** Instructions for the task **
Print each entry word for word.

Pixel coordinate grounding data
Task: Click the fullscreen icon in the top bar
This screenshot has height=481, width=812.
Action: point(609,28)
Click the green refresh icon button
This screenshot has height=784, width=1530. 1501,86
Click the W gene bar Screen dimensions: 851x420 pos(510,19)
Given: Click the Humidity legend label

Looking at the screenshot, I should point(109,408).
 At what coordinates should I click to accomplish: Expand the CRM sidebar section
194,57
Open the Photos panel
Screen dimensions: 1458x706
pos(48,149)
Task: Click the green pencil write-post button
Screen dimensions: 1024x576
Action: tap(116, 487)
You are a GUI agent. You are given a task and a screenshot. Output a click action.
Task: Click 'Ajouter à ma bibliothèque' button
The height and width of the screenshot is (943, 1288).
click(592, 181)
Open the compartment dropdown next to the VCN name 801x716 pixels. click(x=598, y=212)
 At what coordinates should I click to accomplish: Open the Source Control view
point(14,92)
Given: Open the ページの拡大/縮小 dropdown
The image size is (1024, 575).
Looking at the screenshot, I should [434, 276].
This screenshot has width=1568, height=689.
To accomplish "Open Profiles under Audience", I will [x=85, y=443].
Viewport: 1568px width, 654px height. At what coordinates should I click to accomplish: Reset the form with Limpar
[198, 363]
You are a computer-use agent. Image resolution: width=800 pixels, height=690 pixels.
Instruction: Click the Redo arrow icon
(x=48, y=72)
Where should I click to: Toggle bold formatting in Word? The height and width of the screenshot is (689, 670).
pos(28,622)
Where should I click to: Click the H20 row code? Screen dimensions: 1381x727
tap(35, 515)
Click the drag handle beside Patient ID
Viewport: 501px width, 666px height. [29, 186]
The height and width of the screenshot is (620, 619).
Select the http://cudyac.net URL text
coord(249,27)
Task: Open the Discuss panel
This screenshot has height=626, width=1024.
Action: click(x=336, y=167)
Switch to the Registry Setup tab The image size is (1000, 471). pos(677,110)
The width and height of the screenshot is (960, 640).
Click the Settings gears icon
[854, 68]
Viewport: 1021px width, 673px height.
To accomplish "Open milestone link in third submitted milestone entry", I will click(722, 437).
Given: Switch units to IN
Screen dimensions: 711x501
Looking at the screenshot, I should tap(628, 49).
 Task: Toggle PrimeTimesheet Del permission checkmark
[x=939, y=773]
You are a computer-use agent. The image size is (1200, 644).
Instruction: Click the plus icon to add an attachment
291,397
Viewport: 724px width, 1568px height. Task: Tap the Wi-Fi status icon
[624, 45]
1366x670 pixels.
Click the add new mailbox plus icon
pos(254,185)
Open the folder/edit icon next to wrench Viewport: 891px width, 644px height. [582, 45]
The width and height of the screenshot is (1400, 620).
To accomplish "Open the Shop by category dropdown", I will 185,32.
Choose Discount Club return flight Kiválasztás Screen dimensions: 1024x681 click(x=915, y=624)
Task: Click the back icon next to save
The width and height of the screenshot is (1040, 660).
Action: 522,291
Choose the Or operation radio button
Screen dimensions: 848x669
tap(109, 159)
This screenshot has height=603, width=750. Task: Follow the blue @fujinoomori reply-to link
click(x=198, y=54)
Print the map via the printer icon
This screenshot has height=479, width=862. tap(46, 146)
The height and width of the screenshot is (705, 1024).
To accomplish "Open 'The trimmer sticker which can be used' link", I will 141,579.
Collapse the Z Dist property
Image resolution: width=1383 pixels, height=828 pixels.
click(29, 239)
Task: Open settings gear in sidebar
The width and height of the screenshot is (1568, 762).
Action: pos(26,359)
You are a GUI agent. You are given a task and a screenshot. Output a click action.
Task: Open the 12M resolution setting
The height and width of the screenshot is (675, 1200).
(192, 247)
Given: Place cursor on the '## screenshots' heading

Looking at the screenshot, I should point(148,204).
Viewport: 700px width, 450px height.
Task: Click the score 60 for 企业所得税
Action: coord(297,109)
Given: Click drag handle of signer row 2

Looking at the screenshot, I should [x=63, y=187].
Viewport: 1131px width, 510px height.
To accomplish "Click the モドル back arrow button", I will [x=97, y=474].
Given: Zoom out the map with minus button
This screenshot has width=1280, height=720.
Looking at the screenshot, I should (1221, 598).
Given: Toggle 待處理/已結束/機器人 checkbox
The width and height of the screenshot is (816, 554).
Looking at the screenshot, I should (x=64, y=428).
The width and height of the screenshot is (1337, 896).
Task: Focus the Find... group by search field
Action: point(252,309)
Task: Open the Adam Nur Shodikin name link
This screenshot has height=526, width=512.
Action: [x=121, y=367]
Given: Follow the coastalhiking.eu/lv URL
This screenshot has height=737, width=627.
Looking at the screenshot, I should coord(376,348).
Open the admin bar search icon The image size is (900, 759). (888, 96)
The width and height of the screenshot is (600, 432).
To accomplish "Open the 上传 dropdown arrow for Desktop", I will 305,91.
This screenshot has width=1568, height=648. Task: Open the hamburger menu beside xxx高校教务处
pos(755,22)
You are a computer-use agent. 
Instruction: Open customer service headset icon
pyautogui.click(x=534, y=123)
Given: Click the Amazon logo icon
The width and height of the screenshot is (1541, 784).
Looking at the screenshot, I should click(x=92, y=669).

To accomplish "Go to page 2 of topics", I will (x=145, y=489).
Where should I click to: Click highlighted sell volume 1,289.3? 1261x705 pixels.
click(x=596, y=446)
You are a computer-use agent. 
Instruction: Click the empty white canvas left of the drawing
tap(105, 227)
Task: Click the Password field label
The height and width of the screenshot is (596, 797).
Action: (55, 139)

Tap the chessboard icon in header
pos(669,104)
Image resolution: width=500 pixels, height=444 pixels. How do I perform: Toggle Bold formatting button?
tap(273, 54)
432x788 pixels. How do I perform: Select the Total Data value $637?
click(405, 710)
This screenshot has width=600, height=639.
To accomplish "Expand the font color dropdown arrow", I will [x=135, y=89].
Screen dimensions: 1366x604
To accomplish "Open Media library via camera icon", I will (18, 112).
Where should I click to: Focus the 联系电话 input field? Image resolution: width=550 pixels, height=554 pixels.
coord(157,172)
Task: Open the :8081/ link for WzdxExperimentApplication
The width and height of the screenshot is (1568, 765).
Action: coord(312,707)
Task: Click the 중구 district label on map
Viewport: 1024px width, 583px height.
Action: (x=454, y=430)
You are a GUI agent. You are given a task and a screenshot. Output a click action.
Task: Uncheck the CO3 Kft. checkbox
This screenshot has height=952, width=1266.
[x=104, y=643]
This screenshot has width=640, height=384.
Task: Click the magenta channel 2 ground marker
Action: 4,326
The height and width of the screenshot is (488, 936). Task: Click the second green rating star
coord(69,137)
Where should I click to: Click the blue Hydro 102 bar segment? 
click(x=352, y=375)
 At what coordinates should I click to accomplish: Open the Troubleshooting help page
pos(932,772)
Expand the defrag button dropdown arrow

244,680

** Exercise solution **
Task: Click the fullscreen icon in the top bar
This screenshot has height=481, width=812.
Action: point(609,28)
Click the green refresh icon button
This screenshot has height=784, width=1530. 1501,86
Click the W gene bar Screen dimensions: 851x420 pos(510,19)
Given: Click the Humidity legend label

Looking at the screenshot, I should point(109,408).
 At what coordinates should I click to accomplish: Expand the CRM sidebar section
194,57
Open the Photos panel
Screen dimensions: 1458x706
pos(48,149)
Task: Click the green pencil write-post button
Screen dimensions: 1024x576
Action: tap(116, 487)
You are a GUI agent. You are given a task and a screenshot. Output a click action.
Task: Click 'Ajouter à ma bibliothèque' button
The height and width of the screenshot is (943, 1288).
click(592, 181)
Open the compartment dropdown next to the VCN name 801x716 pixels. click(x=598, y=212)
 At what coordinates should I click to accomplish: Open the Source Control view
point(14,92)
Given: Open the ページの拡大/縮小 dropdown
The image size is (1024, 575).
Looking at the screenshot, I should [434, 276].
This screenshot has width=1568, height=689.
To accomplish "Open Profiles under Audience", I will [x=85, y=443].
Viewport: 1568px width, 654px height. At what coordinates should I click to accomplish: Reset the form with Limpar
[198, 363]
You are a computer-use agent. Image resolution: width=800 pixels, height=690 pixels.
Instruction: Click the Redo arrow icon
(x=48, y=72)
Where should I click to: Toggle bold formatting in Word? The height and width of the screenshot is (689, 670).
pos(28,622)
Where should I click to: Click the H20 row code? Screen dimensions: 1381x727
tap(35, 515)
Click the drag handle beside Patient ID
Viewport: 501px width, 666px height. [29, 186]
The height and width of the screenshot is (620, 619).
Select the http://cudyac.net URL text
coord(249,27)
Task: Open the Discuss panel
This screenshot has height=626, width=1024.
Action: click(x=336, y=167)
Switch to the Registry Setup tab The image size is (1000, 471). pos(677,110)
The width and height of the screenshot is (960, 640).
Click the Settings gears icon
[854, 68]
Viewport: 1021px width, 673px height.
To accomplish "Open milestone link in third submitted milestone entry", I will click(722, 437).
Given: Switch units to IN
Screen dimensions: 711x501
Looking at the screenshot, I should tap(628, 49).
 Task: Toggle PrimeTimesheet Del permission checkmark
[x=939, y=773]
You are a computer-use agent. The image size is (1200, 644).
Instruction: Click the plus icon to add an attachment
291,397
Viewport: 724px width, 1568px height. Task: Tap the Wi-Fi status icon
[624, 45]
1366x670 pixels.
Click the add new mailbox plus icon
pos(254,185)
Open the folder/edit icon next to wrench Viewport: 891px width, 644px height. [582, 45]
The width and height of the screenshot is (1400, 620).
To accomplish "Open the Shop by category dropdown", I will 185,32.
Choose Discount Club return flight Kiválasztás Screen dimensions: 1024x681 click(x=915, y=624)
Task: Click the back icon next to save
The width and height of the screenshot is (1040, 660).
Action: 522,291
Choose the Or operation radio button
Screen dimensions: 848x669
tap(109, 159)
This screenshot has height=603, width=750. Task: Follow the blue @fujinoomori reply-to link
click(x=198, y=54)
Print the map via the printer icon
This screenshot has height=479, width=862. tap(46, 146)
The height and width of the screenshot is (705, 1024).
To accomplish "Open 'The trimmer sticker which can be used' link", I will 141,579.
Collapse the Z Dist property
Image resolution: width=1383 pixels, height=828 pixels.
click(29, 239)
Task: Open settings gear in sidebar
The width and height of the screenshot is (1568, 762).
Action: pos(26,359)
You are a GUI agent. You are given a task and a screenshot. Output a click action.
Task: Open the 12M resolution setting
The height and width of the screenshot is (675, 1200).
(192, 247)
Given: Place cursor on the '## screenshots' heading

Looking at the screenshot, I should point(148,204).
Viewport: 700px width, 450px height.
Task: Click the score 60 for 企业所得税
Action: coord(297,109)
Given: Click drag handle of signer row 2

Looking at the screenshot, I should [x=63, y=187].
Viewport: 1131px width, 510px height.
To accomplish "Click the モドル back arrow button", I will [x=97, y=474].
Given: Zoom out the map with minus button
This screenshot has width=1280, height=720.
Looking at the screenshot, I should (1221, 598).
Given: Toggle 待處理/已結束/機器人 checkbox
The width and height of the screenshot is (816, 554).
Looking at the screenshot, I should (x=64, y=428).
The width and height of the screenshot is (1337, 896).
Task: Focus the Find... group by search field
Action: point(252,309)
Task: Open the Adam Nur Shodikin name link
This screenshot has height=526, width=512.
Action: [x=121, y=367]
Given: Follow the coastalhiking.eu/lv URL
This screenshot has height=737, width=627.
Looking at the screenshot, I should coord(376,348).
Open the admin bar search icon The image size is (900, 759). (888, 96)
The width and height of the screenshot is (600, 432).
To accomplish "Open the 上传 dropdown arrow for Desktop", I will 305,91.
This screenshot has width=1568, height=648. Task: Open the hamburger menu beside xxx高校教务处
pos(755,22)
You are a computer-use agent. 
Instruction: Open customer service headset icon
pyautogui.click(x=534, y=123)
Given: Click the Amazon logo icon
The width and height of the screenshot is (1541, 784).
Looking at the screenshot, I should click(x=92, y=669).

To accomplish "Go to page 2 of topics", I will (x=145, y=489).
Where should I click to: Click highlighted sell volume 1,289.3? 1261x705 pixels.
click(x=596, y=446)
You are a computer-use agent. 
Instruction: Click the empty white canvas left of the drawing
tap(105, 227)
Task: Click the Password field label
The height and width of the screenshot is (596, 797).
Action: (55, 139)

Tap the chessboard icon in header
pos(669,104)
Image resolution: width=500 pixels, height=444 pixels. How do I perform: Toggle Bold formatting button?
tap(273, 54)
432x788 pixels. How do I perform: Select the Total Data value $637?
click(405, 710)
This screenshot has width=600, height=639.
To accomplish "Expand the font color dropdown arrow", I will [x=135, y=89].
Screen dimensions: 1366x604
To accomplish "Open Media library via camera icon", I will (18, 112).
Where should I click to: Focus the 联系电话 input field? Image resolution: width=550 pixels, height=554 pixels.
coord(157,172)
Task: Open the :8081/ link for WzdxExperimentApplication
The width and height of the screenshot is (1568, 765).
Action: coord(312,707)
Task: Click the 중구 district label on map
Viewport: 1024px width, 583px height.
Action: (x=454, y=430)
You are a GUI agent. You are given a task and a screenshot. Output a click action.
Task: Uncheck the CO3 Kft. checkbox
This screenshot has height=952, width=1266.
[x=104, y=643]
This screenshot has width=640, height=384.
Task: Click the magenta channel 2 ground marker
Action: 4,326
The height and width of the screenshot is (488, 936). Task: Click the second green rating star
coord(69,137)
Where should I click to: Click the blue Hydro 102 bar segment? 
click(x=352, y=375)
 At what coordinates should I click to accomplish: Open the Troubleshooting help page
pos(932,772)
Expand the defrag button dropdown arrow

244,680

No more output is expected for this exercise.